Introduction: How to Build an ECG and Heart Rate Digital Monitor

An electrocardiogram (ECG) measures the electrical activity of the heartbeat to show how fast the heart is beating as well as its rhythm. There is an electrical impulse, also known as a wave, that travels through the heart to make the heart muscle pump out blood with each beat. The right and left atria create the first P wave, and the right and left bottom ventricles make the QRS complex. The final T wave is from the electrical recovery to a resting state. Doctors use ECG signals to diagnose heart conditions, so it's important to get clear images.

The goal of this instructable is to acquire and filter an electrocardiogram (ECG) signal by combining an instrumentation amplifier, notch filter, and low-pass filter in a circuit. Then the signals will go through an A/D converter into LabView to produce a real-time graph and heartbeat in BPM.

"This is not a medical device. This is for educational purposes only using simulated signals. If using this circuit for real ECG measurements, please ensure the circuit and the circuit-to-instrument connections are utilizing proper isolation techniques."

Step 1: Design an Instrumentation Amplifier

To build an instrumentation amplifier, we need 3 op amps and 4 different resistors.
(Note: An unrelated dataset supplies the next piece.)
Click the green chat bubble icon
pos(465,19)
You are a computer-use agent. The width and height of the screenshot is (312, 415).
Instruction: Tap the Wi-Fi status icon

An instrumentation amplifier increases the gain of the output wave. For this design, we aimed for a gain of 1000V to get a good signal. Use the following equations to calculate the appropriate resistors where K1 and K2 are the gain.

Stage 1: K1 = 1 + (2R2/R1)

Stage 2: K2 = -(R4/R3)

For this design, R1 = 20.02Ω, R2 = R4 = 10kΩ, R3 = 10Ω were used.

Step 2: Design a Notch Filter

Secondly, we must build a notch filter using an op amp, resistors, and capacitors. The purpose of this component is to filter out noise at 60 Hz. We want to filter exactly at 60 Hz, so everything below and above this frequency will pass, but the amplitude of the waveform will be lowest at 60 Hz. To determine the parameters of the filter, we used a gain of 1 and a quality factor of 8. Use the equations below to calculate the appropriate resistor values. Q is the quality factor, w = 2*pi*f, f is the center frequency (Hz), B is the bandwidth (rad/sec), and wc1 and wc2 are the cutoff frequencies (rad/sec).

R1 = 1/(2QwC)

R2 = 2Q/(wC)

R3 = (R1+R2)/(R1+R2)

Q = w/B

B = wc2 - wc1

Step 3: Design a Low-pass Filter

The purpose of this component is to filter out frequencies above a certain cutoff frequency (wc), essentially not allowing them to pass through. We decided to filter at 250 Hz frequency in order to avoid cutting too close to the average frequency used to measure an ECG signal (150 Hz). To calculate the values we will use for this component, we will use the following equations:

C1 <= C2(a^2 + 4b(k-1)) / 4b

C2 = 10/cutoff frequency (Hz)

R1 = 2 / (wc (a*C2 + (a^2 + 4b(k-1)C2^2 - 4b*C1*C2)^(1/2))

R2 = 1 / (b*C1*C2*R1*wc^2)

We will set the gain as 1, so R3 becomes an open circuit (no resistor) and R4 becomes a short circuit (just a wire).

Step 4: Test the Circuit

An AC sweep is performed for each component to determine the efficacy of the filter. The AC sweep measures the magnitude of the component at different frequencies. You expect to see different shapes depending on the component. The importance of the AC sweep is to make sure that the circuit is functioning properly once built. To perform this test in the lab, simply record the Vout/Vin at a range of frequencies. For the instrumentation amplifier we tested from 50 to 1000 Hz to get a wide range. For the notch filter, we tested from 10 to 90 Hz to get a good idea of how the component reacts around 60 Hz. For the low pass filter, we tested from 50 to 500 Hz to understand how the circuit reacts when it is meant to be passing and when it is meant to be stopping.

Step 5: ECG Circuit on LabView

Next, you want to create a block diagram in LabView that simulates an ECG signal through an A/D converter and then plots the signal on the computer. We began by setting the parameters of our DAQ board signal by determining what average heart rate we were expecting; we chose 60 beats per minute. Then using a frequency of 1kHz, we were able to determine that we needed to display roughly 3 seconds to acquire 2-3 ECG peaks in the waveform plot. We displayed 4 seconds to ensure we capture enough ECG peaks. The block diagram will read the incoming signal and use peak detection to determine how often a full heart beat is occurring.

Step 6: ECG and Heart Rate

Using the code from the block diagram, the ECG will appear in the waveform box, and the beats per minute will be displayed next to it. You now have a working heart rate monitor! To challenge yourself even more, try using your circuit and electrodes to display your real-time heart rate!